The estate tax exemption will remain the same as 2012 at $5.12 million per person (and will be indexed for inflation). Effective January 1, 2013, the top estate tax rate will increase from 35% to 40%. These rates and exemption levels are permanently extended. Portability is also extended and the gift tax exemption will remain at $5 million as well.

The payroll tax holiday will not be extended for another year. Since 2011, the payroll tax rate, which funds Social Security, was 4.2%. The payroll tax rate will now revert to the pre-2010 level of 6.2%.

The bill addressed sequestration and delayed the automatic spending cuts by two months until March 1, 2013. The cost of continuing current spending levels will be paid equally through tax revenue increases and later spending cuts (half of those $12 billion in cuts will come from defense and half of those cuts from nondefense spending). The bill reduces the total amount of the sequester by $24 billion over nine years.

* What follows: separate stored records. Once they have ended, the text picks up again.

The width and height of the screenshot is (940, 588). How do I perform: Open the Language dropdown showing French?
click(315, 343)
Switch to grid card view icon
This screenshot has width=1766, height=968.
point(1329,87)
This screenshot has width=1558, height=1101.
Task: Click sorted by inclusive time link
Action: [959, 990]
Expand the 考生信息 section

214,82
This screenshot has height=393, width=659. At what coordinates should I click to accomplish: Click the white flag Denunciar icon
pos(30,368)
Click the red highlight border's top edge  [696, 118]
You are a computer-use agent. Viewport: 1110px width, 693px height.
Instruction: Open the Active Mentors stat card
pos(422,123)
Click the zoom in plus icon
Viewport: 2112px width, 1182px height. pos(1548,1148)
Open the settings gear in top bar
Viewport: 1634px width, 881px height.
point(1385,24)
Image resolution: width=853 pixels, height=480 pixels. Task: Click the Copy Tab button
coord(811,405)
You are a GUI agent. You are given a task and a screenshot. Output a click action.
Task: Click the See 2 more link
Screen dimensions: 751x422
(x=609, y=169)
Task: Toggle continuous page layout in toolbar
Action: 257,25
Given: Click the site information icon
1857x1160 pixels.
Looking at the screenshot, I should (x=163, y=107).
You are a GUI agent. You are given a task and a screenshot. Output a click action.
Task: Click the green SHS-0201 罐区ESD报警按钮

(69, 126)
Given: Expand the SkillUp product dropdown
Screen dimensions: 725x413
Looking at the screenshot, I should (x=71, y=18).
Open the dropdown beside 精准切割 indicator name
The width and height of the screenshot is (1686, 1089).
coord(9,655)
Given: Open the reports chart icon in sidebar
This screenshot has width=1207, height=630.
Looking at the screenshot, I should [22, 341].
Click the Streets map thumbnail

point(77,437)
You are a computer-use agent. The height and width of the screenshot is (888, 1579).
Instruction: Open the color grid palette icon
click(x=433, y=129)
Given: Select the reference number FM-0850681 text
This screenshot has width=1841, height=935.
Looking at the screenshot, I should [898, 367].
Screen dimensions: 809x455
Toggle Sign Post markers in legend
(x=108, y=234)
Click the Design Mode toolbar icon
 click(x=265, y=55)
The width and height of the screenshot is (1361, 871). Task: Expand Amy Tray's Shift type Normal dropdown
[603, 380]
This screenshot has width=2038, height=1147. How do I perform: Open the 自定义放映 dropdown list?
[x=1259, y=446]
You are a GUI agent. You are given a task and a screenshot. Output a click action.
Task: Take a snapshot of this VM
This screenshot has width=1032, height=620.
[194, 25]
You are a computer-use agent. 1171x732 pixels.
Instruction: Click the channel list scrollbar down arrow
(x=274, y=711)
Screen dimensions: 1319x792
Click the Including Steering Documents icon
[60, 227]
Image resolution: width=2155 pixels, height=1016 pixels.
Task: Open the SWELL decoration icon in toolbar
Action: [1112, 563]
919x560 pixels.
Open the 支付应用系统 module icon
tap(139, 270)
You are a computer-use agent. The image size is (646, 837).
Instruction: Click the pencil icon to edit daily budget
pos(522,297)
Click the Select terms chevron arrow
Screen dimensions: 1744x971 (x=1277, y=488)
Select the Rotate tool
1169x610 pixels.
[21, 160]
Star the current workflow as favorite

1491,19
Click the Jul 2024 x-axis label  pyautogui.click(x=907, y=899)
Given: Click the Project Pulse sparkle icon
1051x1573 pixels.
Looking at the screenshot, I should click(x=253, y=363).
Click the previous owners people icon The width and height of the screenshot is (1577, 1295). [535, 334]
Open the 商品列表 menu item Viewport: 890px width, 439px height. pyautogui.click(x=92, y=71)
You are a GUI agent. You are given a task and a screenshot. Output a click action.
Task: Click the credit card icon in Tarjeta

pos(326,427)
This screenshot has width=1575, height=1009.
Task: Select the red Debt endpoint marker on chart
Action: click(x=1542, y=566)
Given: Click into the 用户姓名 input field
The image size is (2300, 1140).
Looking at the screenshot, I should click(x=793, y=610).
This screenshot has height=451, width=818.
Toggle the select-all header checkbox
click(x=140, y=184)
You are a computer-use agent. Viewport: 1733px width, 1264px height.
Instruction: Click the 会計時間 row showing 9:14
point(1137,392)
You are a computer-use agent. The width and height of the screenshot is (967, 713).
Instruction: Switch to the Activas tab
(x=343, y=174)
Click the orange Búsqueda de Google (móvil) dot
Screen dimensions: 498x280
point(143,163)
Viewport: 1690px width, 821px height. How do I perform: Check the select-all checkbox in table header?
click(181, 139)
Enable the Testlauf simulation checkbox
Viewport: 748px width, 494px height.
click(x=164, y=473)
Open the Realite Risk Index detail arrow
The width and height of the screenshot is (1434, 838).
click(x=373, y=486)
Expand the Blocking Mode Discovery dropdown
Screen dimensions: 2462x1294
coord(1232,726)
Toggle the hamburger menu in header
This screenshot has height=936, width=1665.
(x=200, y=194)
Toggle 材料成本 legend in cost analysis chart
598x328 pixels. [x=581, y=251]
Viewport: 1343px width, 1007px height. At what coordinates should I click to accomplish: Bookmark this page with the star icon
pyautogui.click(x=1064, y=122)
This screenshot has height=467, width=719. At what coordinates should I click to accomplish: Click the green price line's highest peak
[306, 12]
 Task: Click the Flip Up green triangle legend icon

There is a one year “doc fix” included in the bill. This “doc fix” prevents the scheduled 27% reimbursement cuts to Medicare physicians. The “doc fix” will not be paid through cuts to the Affordable Care Act or to beneficiaries.

Also included in the bill, and of particular interest to NAELA members, are the repeal of the CLASS Act and the establishment of a Commission on Long-Term Care. It is reported that President Obama agreed to repeal the CLASS program in exchange for Republicans agreeing to raise the tax rates on the wealthiest Americans.

NAELA’s public policy team is closely monitoring the creation of a Commission on Long-Term Care. The Commission will “develop a plan for the establishment, implementation, and financing of a comprehensive, coordinated, and high-quality system that ensures the availability of long-term services and supports.” The Commission will investigate the interaction between Medicare, Medicaid, and private long-term care insurance. The Commission should account for demographic changes and trends in order to improve the delivery system for long-term services and supports. The Commission will consist of 15 members with the President, Senate majority leader, Senate minority leader, Speaker of the House, and House minority leader each appointing 3 members. Members will represent the interests of consumers, older adults, family caregivers, health care workforce, private long-term care insurance, State insurance departments, and State Medicaid agencies.